● Short exercise: Copy the items below word for word, beginning at the line that contains "The height and" and ending after the line that contains "should pyautogui.click(x=1362, y=192).". Leave the pictures out of your copy.

● Data entries:
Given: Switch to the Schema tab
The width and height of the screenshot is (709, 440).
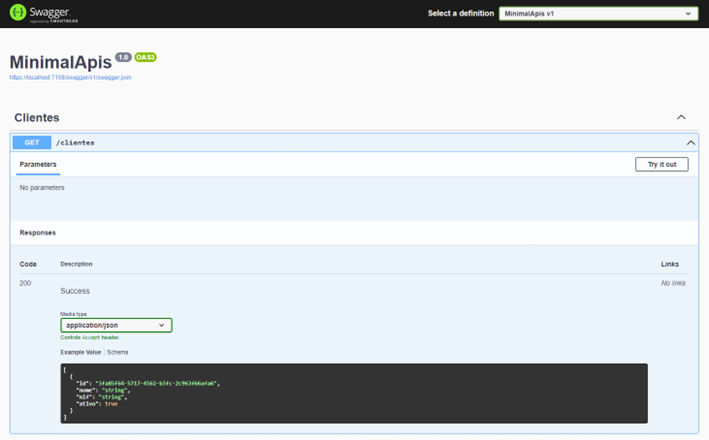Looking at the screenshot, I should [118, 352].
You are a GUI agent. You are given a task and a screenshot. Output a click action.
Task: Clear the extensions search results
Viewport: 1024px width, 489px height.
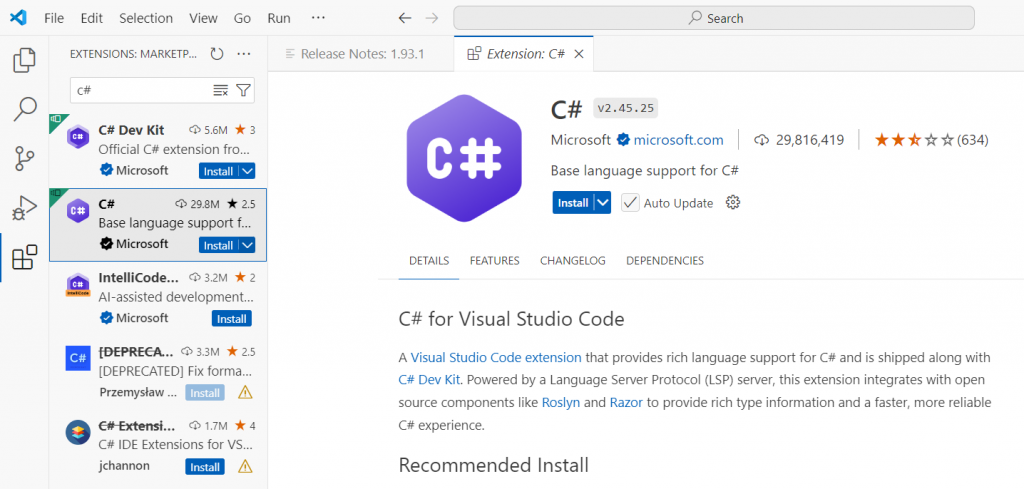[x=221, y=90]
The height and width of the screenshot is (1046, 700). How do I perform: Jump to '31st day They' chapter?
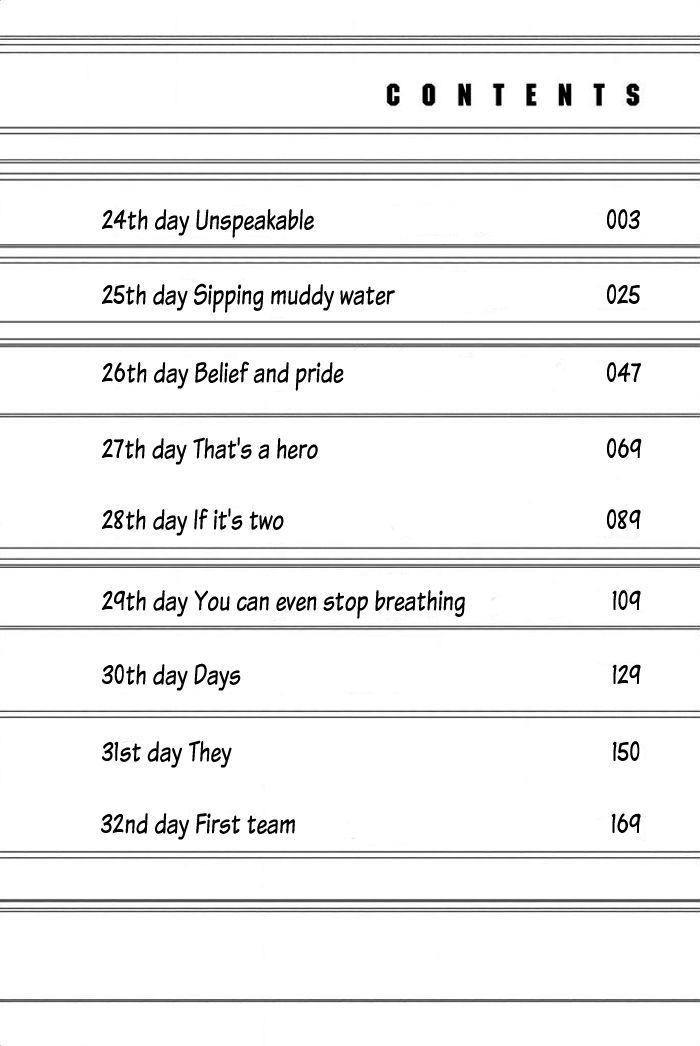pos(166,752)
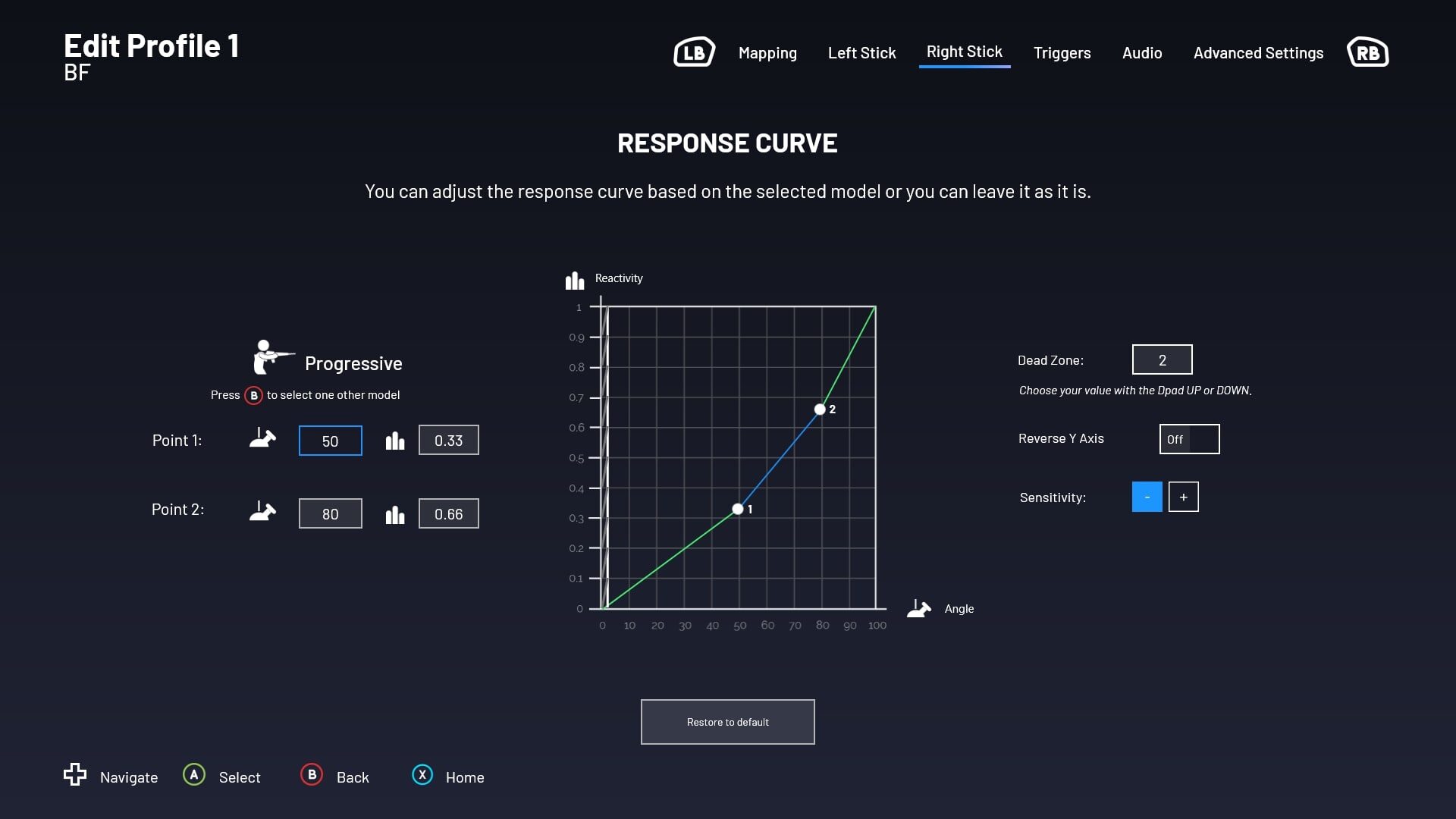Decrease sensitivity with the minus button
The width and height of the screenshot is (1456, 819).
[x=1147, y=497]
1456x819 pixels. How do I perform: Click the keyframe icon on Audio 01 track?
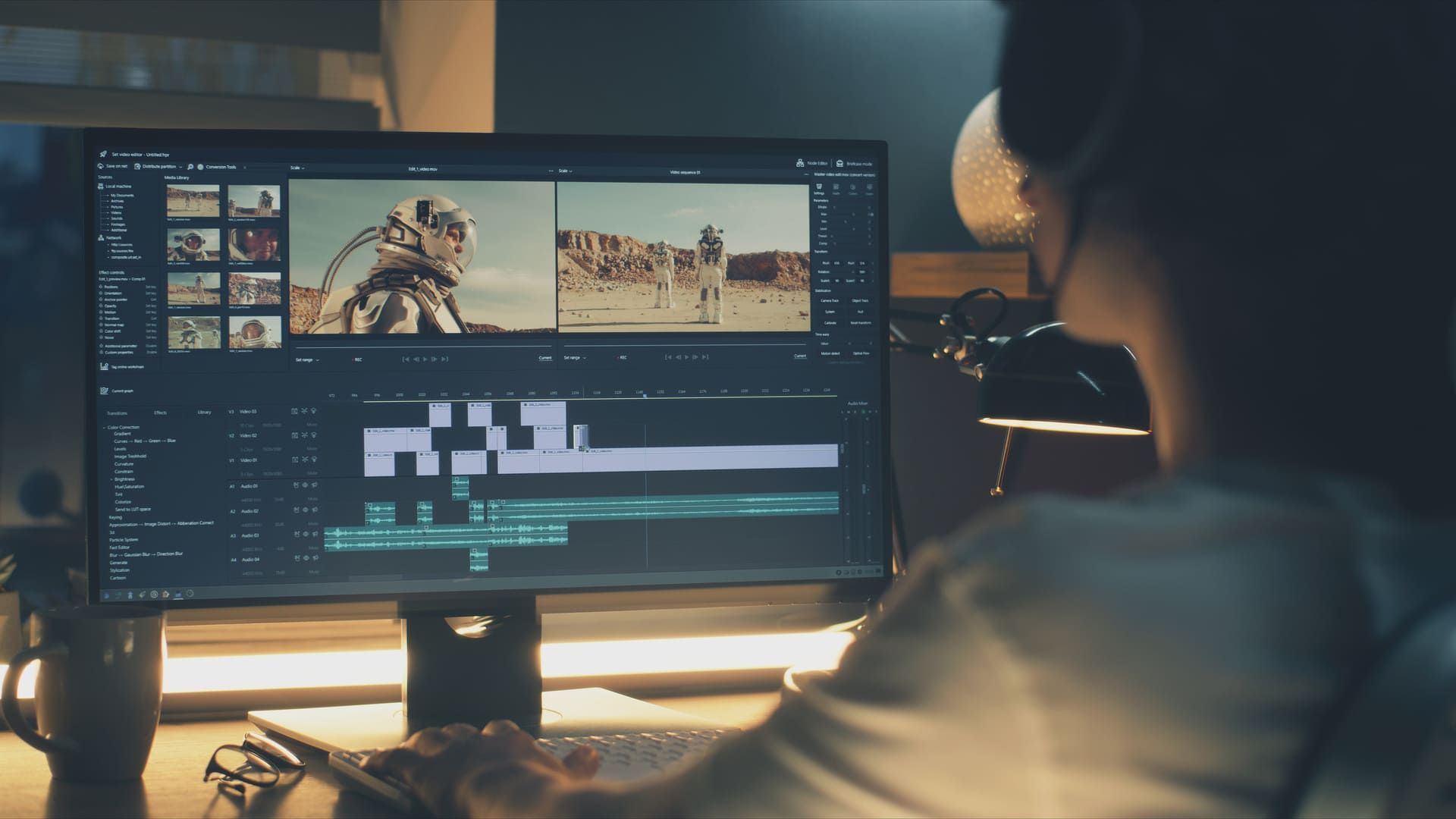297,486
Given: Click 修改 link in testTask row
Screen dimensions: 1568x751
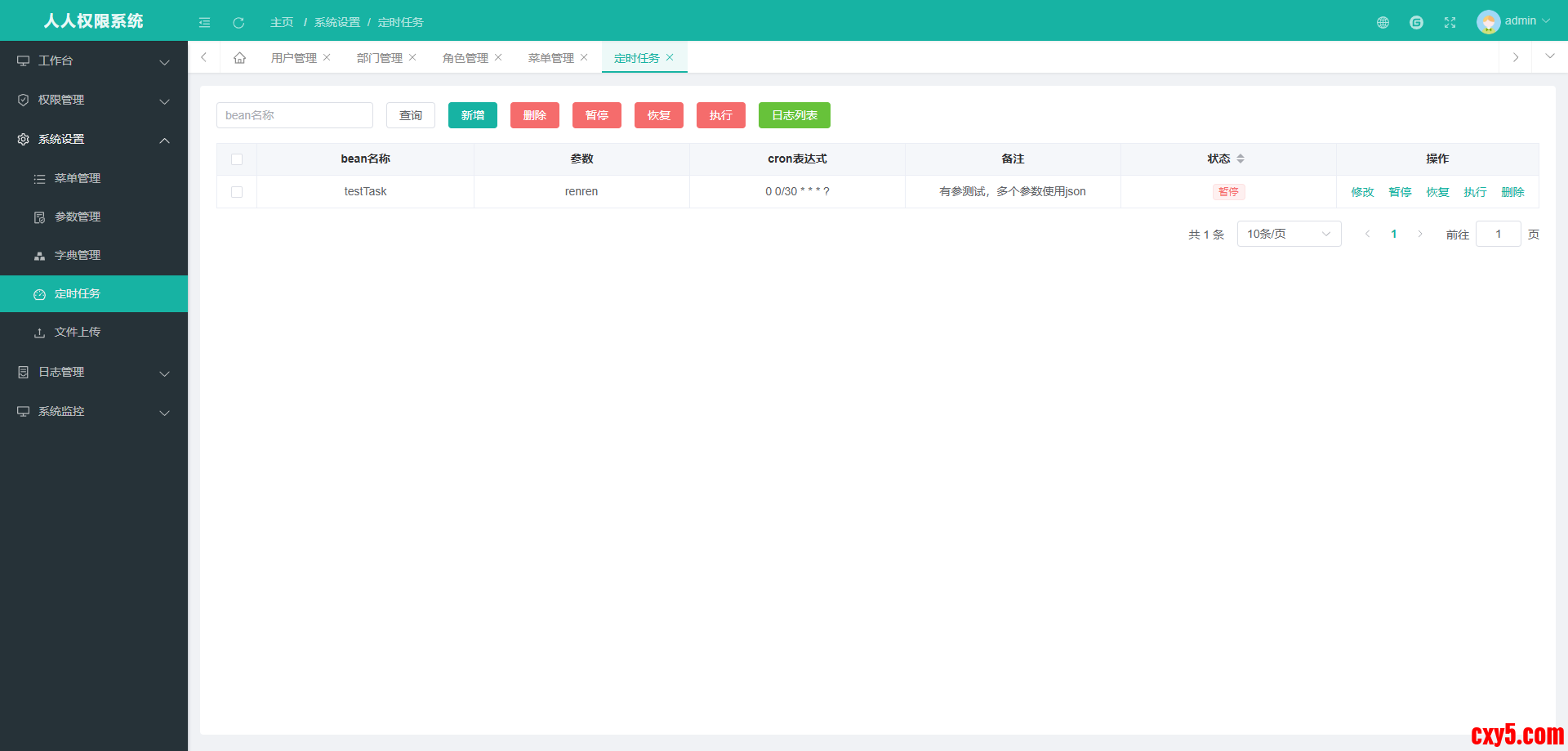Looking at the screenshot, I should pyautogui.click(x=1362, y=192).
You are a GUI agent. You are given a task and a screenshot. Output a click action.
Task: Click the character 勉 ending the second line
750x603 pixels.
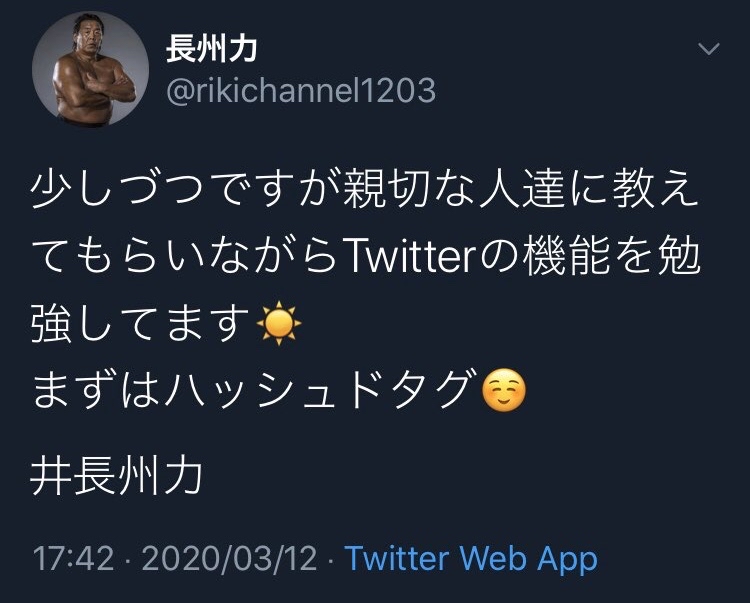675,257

● The answer:
The height and width of the screenshot is (1046, 700). How do I perform: Jump to '31st day They' chapter?
pos(166,752)
Decrease sensitivity with the minus button
The width and height of the screenshot is (1456, 819).
[x=1147, y=497]
1456x819 pixels. How do I perform: Click the keyframe icon on Audio 01 track?
297,486
Given: Click 修改 link in testTask row
Screen dimensions: 1568x751
Looking at the screenshot, I should pyautogui.click(x=1362, y=192).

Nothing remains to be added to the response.